─── PAGE EXTRACT
- This HEPI blog was kindly authored by Lee Elliot Major, the UK’s first Professor of Social Mobility and a former CEO of the Sutton Trust.
Me and my mate Dave in 1987. I like to think my beret has a hint of Che Guevara about it. But others think Curiosity Killed the Cat, a band whose lead singer, Ben Volpeliere, wore a similar-looking cap. For a fleeting moment during the 1980s hats (and hooped earrings and eyeliner) were the IN look – even if like me you came from a place like Feltham, West London, famed for its youth prison.
Three and a half decades later Dave’s photo now features in the class ceiling exhibition at the John Hansard Gallery in Southampton. Organised by the university’s social mobility network, the exhibition celebrates working-class lives. I’m honoured to be featured but seeing the image has made me reflect on how class-ridden our elite universities remain.
When Dave took the pic, I was a university hopeful, retaking A-levels at Richmond Tertiary College, living on my own in a room on social security payments and working shifts at the local petrol station. I was a first-gen student as the Americans like to call it; the first in my family to stay in education beyond 16. That autumn I would leave for Sheffield University. My life would change forever.
──────
─── MATERIAL
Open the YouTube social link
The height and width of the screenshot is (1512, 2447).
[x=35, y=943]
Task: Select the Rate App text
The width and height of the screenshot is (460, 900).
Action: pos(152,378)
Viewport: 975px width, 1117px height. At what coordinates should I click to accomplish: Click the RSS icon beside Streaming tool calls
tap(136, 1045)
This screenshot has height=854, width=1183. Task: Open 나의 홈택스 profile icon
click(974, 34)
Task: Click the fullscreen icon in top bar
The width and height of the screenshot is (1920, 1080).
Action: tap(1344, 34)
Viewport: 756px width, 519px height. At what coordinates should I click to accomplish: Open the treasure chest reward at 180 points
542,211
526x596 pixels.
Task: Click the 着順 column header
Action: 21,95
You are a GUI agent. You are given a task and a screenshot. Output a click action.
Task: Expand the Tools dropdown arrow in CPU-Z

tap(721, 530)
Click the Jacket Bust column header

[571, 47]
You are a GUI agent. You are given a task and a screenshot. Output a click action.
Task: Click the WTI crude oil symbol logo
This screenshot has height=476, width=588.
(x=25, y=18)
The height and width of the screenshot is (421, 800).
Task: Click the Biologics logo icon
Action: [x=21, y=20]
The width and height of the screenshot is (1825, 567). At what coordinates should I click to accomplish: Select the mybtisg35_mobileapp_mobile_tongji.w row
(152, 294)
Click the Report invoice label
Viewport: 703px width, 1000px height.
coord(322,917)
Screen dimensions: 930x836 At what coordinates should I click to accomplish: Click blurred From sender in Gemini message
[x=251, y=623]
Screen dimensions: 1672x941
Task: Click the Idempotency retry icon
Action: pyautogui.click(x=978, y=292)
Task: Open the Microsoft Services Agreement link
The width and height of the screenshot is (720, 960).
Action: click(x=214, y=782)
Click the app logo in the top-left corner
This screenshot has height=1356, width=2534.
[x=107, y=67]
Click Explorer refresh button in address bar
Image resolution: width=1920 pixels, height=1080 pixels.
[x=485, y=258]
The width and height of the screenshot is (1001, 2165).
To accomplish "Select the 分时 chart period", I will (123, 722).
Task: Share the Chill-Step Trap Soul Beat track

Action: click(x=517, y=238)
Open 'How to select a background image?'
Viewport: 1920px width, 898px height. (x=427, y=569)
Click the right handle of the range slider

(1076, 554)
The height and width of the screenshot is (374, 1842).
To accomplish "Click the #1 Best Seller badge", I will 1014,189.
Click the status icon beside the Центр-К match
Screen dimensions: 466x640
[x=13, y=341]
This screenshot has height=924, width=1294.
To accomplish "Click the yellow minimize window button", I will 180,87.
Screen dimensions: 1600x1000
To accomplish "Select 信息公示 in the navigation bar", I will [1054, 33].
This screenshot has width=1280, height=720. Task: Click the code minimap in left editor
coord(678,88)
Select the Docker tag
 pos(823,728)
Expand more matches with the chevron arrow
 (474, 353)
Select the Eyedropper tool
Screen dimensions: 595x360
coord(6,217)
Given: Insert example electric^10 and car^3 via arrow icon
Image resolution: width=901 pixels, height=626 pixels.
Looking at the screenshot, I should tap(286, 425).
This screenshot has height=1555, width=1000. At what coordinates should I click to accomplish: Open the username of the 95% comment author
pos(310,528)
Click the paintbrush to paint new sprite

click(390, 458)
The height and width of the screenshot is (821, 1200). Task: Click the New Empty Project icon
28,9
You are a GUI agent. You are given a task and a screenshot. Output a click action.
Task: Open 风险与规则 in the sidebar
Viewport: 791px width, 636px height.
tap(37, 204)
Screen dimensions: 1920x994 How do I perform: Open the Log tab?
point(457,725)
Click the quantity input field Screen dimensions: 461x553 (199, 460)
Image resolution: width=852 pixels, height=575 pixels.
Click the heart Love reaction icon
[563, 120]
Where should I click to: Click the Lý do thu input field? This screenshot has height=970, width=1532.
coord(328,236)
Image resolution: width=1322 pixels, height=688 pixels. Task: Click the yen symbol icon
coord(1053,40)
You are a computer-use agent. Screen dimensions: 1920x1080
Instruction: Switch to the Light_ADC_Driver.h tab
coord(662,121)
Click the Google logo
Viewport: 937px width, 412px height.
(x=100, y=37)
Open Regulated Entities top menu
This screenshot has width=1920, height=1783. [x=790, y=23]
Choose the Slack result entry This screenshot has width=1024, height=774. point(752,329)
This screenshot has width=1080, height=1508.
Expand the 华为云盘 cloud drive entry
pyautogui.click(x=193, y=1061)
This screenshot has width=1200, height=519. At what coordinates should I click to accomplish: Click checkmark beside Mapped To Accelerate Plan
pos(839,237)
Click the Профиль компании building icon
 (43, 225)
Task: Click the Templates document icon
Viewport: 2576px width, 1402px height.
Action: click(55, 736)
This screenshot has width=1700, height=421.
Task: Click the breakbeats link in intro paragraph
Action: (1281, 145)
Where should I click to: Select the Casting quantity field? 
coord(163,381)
──────
SHORT TASK 1 » According to the social mobility blog, which gallery is showing the class ceiling exhibition?
SHORT TASK 2 » Extend the social mobility blog past its final sentence.
The material has no connection to the social mobility blog.

TASK RESULT 1 » The John Hansard Gallery in Southampton.

TASK RESULT 2 »
Please don’t mistake this for another ‘poor kid done well’ tale. My journey is a bittersweet one. I’m a classic social climber, becoming the country’s first professor of social mobility at Exeter University and a former CEO of the Sutton Trust. The problem you see is that I fear that individual tales of upward mobility like mine only help to ensure that the class inequities in our education system remain unchallenged and unchanged. They also suggest a very narrow view of what success entails.
“Changing class is like emigrating from one side of the world to the other,” Lynsey Hanley wrote in her book Respectable, “where you have to rescind your old passport, learn a new language and make gargantuan efforts if you are not to lose touch with the people and habits of your old life.” Like all awkward climbers I still suffer from ‘imposter syndrome’ and feel a slight shame when calling out today’s persistent class divisions.
In my latest book, Equity in Education, I summarise research on class biases in schools: well-intentioned teachers unconsciously slip into stereotypes, interpreting working-class accents, slang or dress codes as signals of lower academic capacity. I’m convinced the same class bias plays out in university lecture theatres. Many students haven’t been cultivated in the cultural and social norms of academic life and are unknowingly written off as a result.
Today’s social mobility narratives are stuck in deficit mode. This implicitly assumes that working-class pupils are inferior and need to be mended to fit into an unchanging system, rather than valuing different cultures and exploring how to make our own cultures more inclusive. Labels such as ‘disadvantaged students’ or ‘WP (widening participation) students’ invite us into the trap of deficit thinking. They create a false us and them dichotomy when the truth is that there is a continuum of disadvantage and advantage in any student cohort. Students from working-class homes can, moreover, boast many assets – resilience, different perspectives, the capacity to juggle many roles, and more besides.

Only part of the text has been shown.